Below is the analysis of my MAP data comparing the impact of instructional models: lecture vs. flipped.

Class A is comprised of high achieving 5th graders.

Curriculum:
In the lecture formated classroom, my instructional materials consisted of the 5th grade math curriculum and manipulatives. With the “flipped” model, I used the 6th grade curriculum, Fantastic 5, and Compass Learning.
Pacing
Lecture: Everyone worked at the same pace
Flipped: Self-paced

Class A: 2010-2011
Lecture
67% met Fall to Spring target growth
86% made growth with 48% making double digit growth

Class A: 2011-2012
Flipped
82% met their Fall to Spring target growth.
100% made growth with 71% making double digit growth.

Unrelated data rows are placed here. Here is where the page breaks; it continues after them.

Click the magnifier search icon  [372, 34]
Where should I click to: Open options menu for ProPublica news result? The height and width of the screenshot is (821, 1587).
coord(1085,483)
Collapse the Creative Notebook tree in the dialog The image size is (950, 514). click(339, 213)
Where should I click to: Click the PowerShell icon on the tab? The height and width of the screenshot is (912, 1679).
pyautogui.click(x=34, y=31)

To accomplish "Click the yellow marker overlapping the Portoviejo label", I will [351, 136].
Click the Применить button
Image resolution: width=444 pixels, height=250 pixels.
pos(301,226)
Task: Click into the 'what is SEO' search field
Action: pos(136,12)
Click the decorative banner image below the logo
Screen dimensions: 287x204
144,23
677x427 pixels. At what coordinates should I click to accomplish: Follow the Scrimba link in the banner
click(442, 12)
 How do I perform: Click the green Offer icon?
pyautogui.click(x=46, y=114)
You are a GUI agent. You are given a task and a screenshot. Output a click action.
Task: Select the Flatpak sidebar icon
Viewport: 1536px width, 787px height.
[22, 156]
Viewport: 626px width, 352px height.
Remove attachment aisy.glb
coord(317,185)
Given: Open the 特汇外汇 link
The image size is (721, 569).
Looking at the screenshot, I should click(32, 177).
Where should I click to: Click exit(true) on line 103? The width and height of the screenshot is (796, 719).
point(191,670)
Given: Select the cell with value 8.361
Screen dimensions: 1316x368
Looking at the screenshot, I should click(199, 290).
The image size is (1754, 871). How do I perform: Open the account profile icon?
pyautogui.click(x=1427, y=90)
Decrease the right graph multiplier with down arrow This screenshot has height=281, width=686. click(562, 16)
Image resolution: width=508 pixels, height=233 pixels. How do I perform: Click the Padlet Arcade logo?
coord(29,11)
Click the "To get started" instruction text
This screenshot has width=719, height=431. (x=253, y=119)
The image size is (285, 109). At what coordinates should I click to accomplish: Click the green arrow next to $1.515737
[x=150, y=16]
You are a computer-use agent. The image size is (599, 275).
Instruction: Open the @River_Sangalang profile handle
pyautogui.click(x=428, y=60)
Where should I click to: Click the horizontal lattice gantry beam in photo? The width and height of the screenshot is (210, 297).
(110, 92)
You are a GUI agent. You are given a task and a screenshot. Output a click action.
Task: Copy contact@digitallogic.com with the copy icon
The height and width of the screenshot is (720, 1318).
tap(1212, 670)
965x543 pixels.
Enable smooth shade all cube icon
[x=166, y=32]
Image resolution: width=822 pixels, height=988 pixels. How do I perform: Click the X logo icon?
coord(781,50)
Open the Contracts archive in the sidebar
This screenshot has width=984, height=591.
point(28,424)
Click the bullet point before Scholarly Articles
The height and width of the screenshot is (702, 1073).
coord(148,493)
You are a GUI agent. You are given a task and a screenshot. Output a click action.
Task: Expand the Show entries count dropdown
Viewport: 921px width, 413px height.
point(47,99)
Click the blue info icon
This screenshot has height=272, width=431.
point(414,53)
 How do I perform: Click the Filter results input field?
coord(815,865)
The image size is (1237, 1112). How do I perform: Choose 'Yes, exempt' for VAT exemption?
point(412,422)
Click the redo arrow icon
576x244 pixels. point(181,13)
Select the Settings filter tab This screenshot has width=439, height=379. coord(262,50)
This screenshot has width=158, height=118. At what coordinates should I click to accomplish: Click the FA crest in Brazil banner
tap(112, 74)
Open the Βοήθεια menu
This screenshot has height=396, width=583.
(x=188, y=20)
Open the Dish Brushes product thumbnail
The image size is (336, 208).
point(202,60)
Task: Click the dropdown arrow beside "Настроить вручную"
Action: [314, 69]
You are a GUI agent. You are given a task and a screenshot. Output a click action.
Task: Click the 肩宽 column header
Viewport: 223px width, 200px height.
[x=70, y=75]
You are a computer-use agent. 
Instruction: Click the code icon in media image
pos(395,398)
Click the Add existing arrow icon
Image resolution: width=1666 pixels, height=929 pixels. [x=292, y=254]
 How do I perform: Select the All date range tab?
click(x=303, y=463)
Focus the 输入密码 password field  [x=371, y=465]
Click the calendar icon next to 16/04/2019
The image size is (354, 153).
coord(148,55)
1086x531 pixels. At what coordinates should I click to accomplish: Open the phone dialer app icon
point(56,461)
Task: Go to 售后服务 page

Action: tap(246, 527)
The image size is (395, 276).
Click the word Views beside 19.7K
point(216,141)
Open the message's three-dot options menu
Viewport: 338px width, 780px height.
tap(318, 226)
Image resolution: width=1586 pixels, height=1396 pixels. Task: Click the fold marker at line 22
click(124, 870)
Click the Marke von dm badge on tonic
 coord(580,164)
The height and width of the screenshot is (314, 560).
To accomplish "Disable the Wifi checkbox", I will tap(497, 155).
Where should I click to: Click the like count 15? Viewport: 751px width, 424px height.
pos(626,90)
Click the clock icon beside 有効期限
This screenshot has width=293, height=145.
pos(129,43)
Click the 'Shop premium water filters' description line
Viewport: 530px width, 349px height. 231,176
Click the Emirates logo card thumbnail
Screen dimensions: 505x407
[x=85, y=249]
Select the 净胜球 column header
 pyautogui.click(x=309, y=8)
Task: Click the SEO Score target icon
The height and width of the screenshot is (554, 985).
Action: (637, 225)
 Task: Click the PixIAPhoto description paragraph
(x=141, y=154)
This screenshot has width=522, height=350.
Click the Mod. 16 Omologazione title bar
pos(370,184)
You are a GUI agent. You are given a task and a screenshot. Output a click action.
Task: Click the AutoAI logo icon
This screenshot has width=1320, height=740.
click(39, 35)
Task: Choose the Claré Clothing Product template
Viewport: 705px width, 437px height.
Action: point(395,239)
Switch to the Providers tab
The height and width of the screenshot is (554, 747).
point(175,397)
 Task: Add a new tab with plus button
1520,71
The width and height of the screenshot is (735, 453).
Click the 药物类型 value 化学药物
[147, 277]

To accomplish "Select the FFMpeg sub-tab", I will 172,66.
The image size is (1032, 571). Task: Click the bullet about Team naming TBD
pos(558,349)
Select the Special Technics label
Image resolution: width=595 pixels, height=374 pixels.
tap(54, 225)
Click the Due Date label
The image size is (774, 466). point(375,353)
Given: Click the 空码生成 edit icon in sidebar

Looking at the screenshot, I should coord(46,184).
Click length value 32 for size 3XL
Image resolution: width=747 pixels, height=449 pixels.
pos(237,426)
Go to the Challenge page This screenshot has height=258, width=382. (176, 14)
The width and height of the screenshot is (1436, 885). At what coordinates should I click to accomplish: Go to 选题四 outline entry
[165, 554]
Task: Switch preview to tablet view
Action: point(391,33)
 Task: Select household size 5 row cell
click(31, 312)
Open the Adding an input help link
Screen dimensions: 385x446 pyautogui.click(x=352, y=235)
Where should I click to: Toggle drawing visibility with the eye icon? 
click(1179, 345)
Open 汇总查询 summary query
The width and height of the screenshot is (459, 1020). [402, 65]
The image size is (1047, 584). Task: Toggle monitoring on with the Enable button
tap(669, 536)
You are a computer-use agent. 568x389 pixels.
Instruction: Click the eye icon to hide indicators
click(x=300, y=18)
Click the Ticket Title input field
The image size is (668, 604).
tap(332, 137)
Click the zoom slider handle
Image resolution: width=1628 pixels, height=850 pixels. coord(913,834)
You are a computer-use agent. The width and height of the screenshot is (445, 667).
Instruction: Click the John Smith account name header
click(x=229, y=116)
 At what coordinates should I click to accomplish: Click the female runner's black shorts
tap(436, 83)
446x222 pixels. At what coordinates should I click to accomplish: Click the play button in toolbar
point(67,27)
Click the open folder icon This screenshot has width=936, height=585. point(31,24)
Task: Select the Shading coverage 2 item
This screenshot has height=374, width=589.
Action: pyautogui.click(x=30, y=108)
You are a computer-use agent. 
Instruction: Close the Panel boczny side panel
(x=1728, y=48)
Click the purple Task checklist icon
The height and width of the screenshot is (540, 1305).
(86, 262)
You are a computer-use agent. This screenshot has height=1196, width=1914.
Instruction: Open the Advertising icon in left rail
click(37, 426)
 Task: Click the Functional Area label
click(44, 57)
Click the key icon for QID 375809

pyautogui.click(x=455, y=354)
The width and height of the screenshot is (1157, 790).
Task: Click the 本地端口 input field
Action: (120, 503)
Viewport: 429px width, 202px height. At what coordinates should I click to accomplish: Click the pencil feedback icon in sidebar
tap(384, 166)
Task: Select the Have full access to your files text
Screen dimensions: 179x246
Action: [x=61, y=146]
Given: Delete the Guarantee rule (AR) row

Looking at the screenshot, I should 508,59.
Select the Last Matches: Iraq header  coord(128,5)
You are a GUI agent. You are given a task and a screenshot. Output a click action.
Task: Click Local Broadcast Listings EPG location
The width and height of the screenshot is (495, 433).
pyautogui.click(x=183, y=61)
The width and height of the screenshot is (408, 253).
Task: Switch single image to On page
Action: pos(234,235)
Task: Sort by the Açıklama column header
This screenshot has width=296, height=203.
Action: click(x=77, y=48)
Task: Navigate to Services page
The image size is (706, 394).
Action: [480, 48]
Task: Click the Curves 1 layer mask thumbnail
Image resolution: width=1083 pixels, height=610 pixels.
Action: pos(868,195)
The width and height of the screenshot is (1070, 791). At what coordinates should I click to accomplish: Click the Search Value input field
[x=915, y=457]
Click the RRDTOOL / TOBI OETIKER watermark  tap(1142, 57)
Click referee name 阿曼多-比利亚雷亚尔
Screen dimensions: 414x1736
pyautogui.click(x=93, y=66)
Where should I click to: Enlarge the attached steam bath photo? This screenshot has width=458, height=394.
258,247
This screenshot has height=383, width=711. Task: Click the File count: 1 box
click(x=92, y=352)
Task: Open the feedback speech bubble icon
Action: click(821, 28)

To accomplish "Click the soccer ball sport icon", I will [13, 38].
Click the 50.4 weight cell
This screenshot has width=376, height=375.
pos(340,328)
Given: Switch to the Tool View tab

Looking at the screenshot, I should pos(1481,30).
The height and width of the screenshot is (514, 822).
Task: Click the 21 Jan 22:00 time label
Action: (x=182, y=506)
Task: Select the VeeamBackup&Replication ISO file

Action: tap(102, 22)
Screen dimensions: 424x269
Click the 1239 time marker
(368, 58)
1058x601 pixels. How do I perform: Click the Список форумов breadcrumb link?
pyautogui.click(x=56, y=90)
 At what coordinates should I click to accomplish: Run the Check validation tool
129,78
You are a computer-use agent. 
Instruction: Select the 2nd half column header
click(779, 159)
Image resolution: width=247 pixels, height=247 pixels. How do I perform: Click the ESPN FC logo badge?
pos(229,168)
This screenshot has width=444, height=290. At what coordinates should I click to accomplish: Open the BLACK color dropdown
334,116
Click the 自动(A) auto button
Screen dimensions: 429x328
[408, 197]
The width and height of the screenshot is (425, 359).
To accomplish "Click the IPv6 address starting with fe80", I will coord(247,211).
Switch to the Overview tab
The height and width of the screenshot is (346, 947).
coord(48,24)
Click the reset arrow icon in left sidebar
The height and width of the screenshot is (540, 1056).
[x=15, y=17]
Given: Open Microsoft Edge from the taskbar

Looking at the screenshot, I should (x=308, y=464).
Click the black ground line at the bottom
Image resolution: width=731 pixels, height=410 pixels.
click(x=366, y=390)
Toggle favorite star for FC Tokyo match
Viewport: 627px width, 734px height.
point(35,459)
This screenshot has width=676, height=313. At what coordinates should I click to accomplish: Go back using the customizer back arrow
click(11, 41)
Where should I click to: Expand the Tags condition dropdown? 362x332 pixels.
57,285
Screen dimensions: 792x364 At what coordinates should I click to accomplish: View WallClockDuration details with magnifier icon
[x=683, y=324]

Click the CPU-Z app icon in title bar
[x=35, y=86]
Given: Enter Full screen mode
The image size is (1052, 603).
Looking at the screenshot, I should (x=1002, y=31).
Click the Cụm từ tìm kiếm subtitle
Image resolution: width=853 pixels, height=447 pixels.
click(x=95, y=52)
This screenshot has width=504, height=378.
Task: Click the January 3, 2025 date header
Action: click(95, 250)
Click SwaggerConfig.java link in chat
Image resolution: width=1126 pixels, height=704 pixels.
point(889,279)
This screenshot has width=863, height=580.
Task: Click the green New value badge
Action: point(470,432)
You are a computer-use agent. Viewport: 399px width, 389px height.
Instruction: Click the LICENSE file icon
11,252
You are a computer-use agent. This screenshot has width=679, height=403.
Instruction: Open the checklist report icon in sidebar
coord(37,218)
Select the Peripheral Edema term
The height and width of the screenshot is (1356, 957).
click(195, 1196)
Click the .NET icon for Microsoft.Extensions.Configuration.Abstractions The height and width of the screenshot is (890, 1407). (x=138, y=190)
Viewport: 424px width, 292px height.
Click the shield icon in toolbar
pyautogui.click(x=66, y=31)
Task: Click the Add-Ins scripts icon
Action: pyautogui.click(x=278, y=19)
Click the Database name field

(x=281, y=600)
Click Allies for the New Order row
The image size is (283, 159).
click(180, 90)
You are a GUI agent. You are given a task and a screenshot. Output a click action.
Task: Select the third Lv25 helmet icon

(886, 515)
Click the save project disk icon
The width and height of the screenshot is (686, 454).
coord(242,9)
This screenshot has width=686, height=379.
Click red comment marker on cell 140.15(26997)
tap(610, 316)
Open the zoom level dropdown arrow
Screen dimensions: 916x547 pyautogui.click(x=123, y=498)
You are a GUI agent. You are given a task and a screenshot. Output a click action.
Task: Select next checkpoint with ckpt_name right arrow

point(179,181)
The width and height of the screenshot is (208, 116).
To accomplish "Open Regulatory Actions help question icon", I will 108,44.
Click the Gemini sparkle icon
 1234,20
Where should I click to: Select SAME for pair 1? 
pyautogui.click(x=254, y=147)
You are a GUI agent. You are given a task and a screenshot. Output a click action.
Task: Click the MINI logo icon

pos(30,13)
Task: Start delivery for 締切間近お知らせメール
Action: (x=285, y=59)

Class B is comprised of identified Gifted students.

Curriculum:
In the lecture formated classroom, my instructional materials consisted of the 6th grade math curriculum. With the “flipped” model I used the 6th grade curriculum, Fantastic 5, and Compass Learning.

Pacing
Lecture: Everyone worked at the same pace
Flipped: Self-paced

Class B: 2010-2011
Lecture
74% met Fall to Spring target growth
89% made growth with 63 % making double digit growth

Class B: 2011-2012
Flipped
61% met Fall to Spring target growth
94% made growth with 61% making double digit growth

Question:
Why did the Fall to Spring growth decrease with the gifted students under the “flipped” model?

Answer:
I discussed this question with my administrator. She pointed out that the ceiling for the MAP test had been changed this year, which changed the growth norms affecting those students in the upper top quartile. In other words, the students had to now grow between 9 and 10 points as apposed to 6 or 7 points, as in previous years. So, with that information in hand, I went back to my data and made the comparisons based on last years norms. Class A was not affected by the ceiling change. However, with Class B the percentile of students making fall to spring increased. It went from 61% to 78% met. Now I know the “flipped” model had a positive impact, but to continue that impact I will need to include the Des Cartes when planning.